Output only the lines below from the one containing "Bookmark this page with the star icon" to the one containing "Select Response signature", exactly as written, both ends kept.
*** Data for analysis Section Begins ***
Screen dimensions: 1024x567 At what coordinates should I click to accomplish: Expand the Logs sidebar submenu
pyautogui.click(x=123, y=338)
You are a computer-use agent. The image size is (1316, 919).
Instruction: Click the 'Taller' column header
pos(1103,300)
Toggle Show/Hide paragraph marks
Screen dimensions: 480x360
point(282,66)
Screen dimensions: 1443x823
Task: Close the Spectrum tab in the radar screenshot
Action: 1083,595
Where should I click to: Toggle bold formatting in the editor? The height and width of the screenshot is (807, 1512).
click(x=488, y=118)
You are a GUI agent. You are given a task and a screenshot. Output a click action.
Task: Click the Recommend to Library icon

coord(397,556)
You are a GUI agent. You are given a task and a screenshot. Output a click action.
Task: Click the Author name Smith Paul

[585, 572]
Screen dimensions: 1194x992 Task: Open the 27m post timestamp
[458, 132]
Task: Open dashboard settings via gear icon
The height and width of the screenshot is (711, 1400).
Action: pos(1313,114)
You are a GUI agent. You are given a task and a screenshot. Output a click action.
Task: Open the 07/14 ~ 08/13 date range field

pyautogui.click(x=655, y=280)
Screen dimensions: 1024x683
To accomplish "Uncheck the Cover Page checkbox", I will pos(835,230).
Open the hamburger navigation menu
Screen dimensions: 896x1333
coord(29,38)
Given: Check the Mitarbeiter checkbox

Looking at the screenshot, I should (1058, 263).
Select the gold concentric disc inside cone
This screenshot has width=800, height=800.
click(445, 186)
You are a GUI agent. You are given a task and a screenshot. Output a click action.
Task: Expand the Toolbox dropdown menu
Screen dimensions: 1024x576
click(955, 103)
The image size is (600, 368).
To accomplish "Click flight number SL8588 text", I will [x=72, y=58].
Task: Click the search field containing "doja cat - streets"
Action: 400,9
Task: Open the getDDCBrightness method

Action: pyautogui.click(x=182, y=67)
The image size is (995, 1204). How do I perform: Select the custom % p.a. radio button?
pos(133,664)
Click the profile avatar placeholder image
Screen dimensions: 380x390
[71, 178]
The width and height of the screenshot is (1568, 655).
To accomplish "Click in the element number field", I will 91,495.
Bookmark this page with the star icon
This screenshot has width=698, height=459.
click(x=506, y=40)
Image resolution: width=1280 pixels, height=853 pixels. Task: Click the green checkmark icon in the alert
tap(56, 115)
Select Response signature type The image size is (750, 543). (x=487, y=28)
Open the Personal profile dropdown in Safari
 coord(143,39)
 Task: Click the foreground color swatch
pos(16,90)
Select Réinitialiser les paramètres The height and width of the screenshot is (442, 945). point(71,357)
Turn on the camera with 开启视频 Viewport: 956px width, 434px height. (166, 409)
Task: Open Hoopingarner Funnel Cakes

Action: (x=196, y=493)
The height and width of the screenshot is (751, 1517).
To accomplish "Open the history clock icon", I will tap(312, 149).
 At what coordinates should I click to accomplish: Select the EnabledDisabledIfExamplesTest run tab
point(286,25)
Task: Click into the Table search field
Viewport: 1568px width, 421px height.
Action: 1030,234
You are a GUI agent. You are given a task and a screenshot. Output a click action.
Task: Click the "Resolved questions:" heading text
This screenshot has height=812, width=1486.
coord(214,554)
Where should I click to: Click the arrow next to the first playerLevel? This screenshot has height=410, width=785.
*** Data for analysis Section Ends ***
• Answer to this problem:
Bookmark this page with the star icon
This screenshot has width=698, height=459.
click(x=506, y=40)
Image resolution: width=1280 pixels, height=853 pixels. Task: Click the green checkmark icon in the alert
tap(56, 115)
Select Response signature type The image size is (750, 543). (x=487, y=28)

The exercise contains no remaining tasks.